Ahh, but here’s where it’ll really bake your noodle. Remember, I asked you to bank that word, “Engineer.” Well, that’s what the characters in this film call the aliens that “made” us (and who are apparently an exact genetic match despite being easily twice our size) — and it starts to occur to me that the problems I’m having with the film are in a way the problems that exist in the film’s storyworld and mythology, too. In the world, characters discover that humanity was made by uncaring titanic space-psychopaths who engineered events without regards to any kind of emotional intervention that they can parse. And I, as a film-goer, feel the same thing about the film itself: the plot and characters are made by the “engineers” (the storytellers) who have little interest in the emotional intervention of the characters. The plot is the plot. Mechanisms — let’s call it “fate” — exist outside the characters and beyond the audience. The characters have minimal agency because the Space Gods — whether they be the writers or the albino xeno-titans who created us — don’t want them to possess that agency.
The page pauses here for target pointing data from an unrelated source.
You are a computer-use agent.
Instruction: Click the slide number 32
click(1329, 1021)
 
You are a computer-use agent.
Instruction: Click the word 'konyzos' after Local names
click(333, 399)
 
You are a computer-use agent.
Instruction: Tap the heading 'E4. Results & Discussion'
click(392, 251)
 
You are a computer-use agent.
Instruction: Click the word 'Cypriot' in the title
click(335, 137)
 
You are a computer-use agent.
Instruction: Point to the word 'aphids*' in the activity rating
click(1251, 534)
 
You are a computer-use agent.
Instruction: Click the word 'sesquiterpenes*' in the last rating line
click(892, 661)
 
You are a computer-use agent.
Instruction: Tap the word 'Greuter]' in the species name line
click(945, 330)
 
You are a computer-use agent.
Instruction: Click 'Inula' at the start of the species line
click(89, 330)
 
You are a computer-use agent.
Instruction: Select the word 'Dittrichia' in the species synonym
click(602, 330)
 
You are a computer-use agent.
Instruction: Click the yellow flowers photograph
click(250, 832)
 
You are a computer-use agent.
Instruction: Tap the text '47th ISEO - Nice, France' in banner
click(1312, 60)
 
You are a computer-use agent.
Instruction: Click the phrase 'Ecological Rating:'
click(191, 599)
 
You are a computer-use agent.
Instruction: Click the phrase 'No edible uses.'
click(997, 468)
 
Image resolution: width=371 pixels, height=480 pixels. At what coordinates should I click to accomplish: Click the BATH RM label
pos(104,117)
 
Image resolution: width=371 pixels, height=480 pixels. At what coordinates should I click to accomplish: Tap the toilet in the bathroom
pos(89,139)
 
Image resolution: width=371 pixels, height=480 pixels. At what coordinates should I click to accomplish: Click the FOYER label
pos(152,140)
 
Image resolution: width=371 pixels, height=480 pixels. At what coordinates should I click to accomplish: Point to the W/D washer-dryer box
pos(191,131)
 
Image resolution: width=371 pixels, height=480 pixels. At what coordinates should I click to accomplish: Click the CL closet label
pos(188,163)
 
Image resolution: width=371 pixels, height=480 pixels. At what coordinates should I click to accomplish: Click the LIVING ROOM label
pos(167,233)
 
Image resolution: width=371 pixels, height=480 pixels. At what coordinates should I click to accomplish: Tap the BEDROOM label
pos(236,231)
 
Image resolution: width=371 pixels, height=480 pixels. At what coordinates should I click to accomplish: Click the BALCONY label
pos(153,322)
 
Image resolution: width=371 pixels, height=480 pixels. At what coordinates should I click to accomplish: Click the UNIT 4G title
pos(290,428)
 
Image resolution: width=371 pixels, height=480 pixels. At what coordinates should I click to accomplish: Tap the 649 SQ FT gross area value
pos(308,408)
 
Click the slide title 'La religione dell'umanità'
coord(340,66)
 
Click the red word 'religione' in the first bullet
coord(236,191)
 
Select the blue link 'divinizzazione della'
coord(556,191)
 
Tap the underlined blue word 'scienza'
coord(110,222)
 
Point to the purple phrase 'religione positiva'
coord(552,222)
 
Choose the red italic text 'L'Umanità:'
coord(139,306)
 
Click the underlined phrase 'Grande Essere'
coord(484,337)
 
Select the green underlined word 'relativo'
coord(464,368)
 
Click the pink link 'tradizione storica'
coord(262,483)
The storytellers are the titans. The titans are the storytellers. Man — and character — is puppet.
Prometheus serves as a commentary on its own storytelling.
Probably not intentional.
Though, if it is, pretty much genius.
So, to conclude: I liked it. I did. I was entertained and educated. It’s a beautiful film and its many ideas and questions are still ping-ponging around the ol’ skull-cave.
But it’s not a character-driven piece. If it were, it would’ve been an A+, I think.
Oh, and P.S., it’s basically just the first Alien movie retold in a bigger, weirder way.